Has North Korea been fully abandoned, left to its fate? Has it been ‘betrayed’?

Christopher Black, a prominent international lawyer based in Toronto, Canada:

“…The fact that the US, as part of the SC is imposing sanctions on a country it is threatening is hypocritical and unjust. That the Russians and Chinese have joined the US in this, instead of calling for sanctions against the US for its threats against the DPRK and its new military exercises, which are a clear and present danger to the DPRK, is shameful. If the Russians and Chinese are sincere why don’t they insist that the US draw down its forces there so the DPRK feels less threatened and take steps to guarantee the security of the DPRK? They do not explain their actions but their actions make them collaborators with the USA against the DPRK.”

The situation is bleak, but most likely not fatal; not fatal yet.

Jeff J Brown, a leading China expert based in Beijing, does not hide his optimism when it comes to the Sino-Russian relationship with the DPRK:

“There is not a lot that North Korea does in the international arena, that Baba Beijing does not have its hand in.
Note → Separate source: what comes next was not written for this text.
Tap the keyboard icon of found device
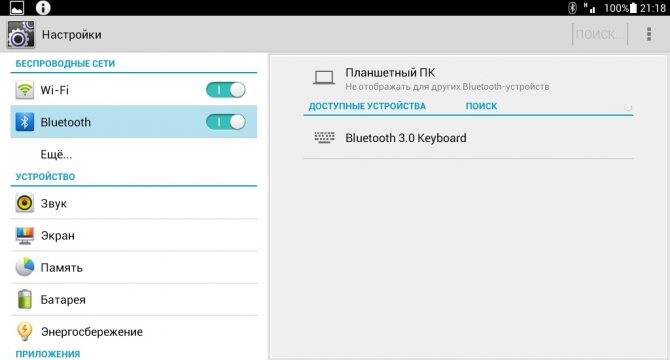Viewport: 670px width, 360px height. 324,138
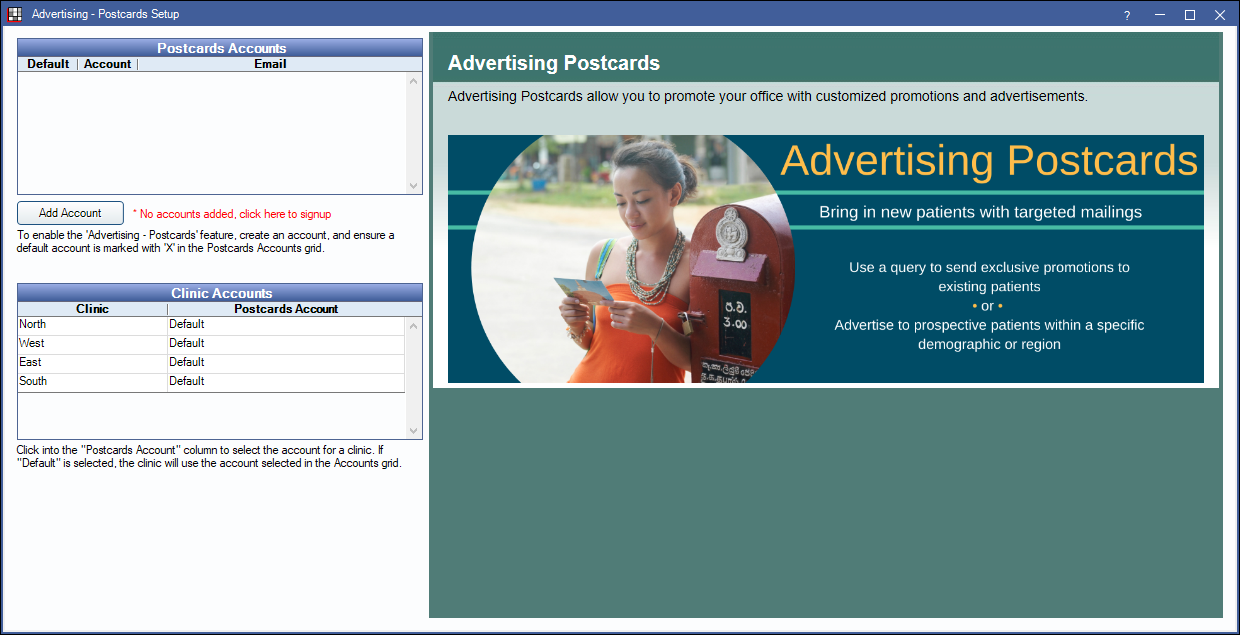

They are two fraternal communist countries and 65 years ago, the Chinese spilled a lot of blood and treasure to save North Korea from the West. Mao Zedong’s son died on the Korean War battlefield, fighting against Yankee imperialism. There are two million ethnic Koreans living along the border with North Korea and another half a million Northerners living and working in China. Koreans are a recognized minority in China. No other country in the world understands North Korea like China does. This closeness is emblematic of their common border, the Yalu River, which is so shallow, you can wade across it. They also share boundaries with another key ally, Russia. China is North Korea’s very, very big brother and protector. Frankly, vis-à-vis the upcoming UNSC sanctions against North Korea, I think the West is getting played like a drum, and it is the drum that gets the crap pounded out of it.”

Of course both China and Russia have their long land borders with North Korea -roads and railroads inter-connecting all three countries. According to my sources in Moscow and Beijing, it is highly unlikely that the two closest allies of the DPRK would ever go along with the new sanctions, whether they are officially ‘supporting them’, or not.

But the logic used by Christopher Black is absolutely correct: it is the West that should be suffering from the toughest sanctions imaginable, not DPRK.

It is the West, not North Korea, which has murdered one billion human beings, throughout history. It is the West that colonized, plundered, raped and enslaved people in all corners of the planet. What moral mandate does it have to propose and impose sanctions against anyone?

We are living in a twisted, truly perverse world, where mass murderers act as judges, and actually get away with it.

North Korea spilled blood for the liberation of Africa. It showed true solidarity with robbed, tortured people, with those whom Franz Fanon used to call the “Wretched of the Earth”. That is why, according to perverse logic (which has roots in the Western religious and cultural fundamentalism), it has to be punished, humiliated, and even possibly wipe off the face of the earth.

Not because it did something objectively ‘bad’, but because the objectivity lost its meaning. Terms ‘good’ and ‘bad’ are now determined by only one criterion: ‘good’ is all that serves the interests of the Western Empire, ‘bad’ is what challenges its global dictatorship.

If you save the village that had been designated by the Empire as a place to be raped and pillaged, you will be punished in the most sadistic and brutal manner. North Korea did exactly that. Except that it did not save just one village, but it helped to liberate an entire continent!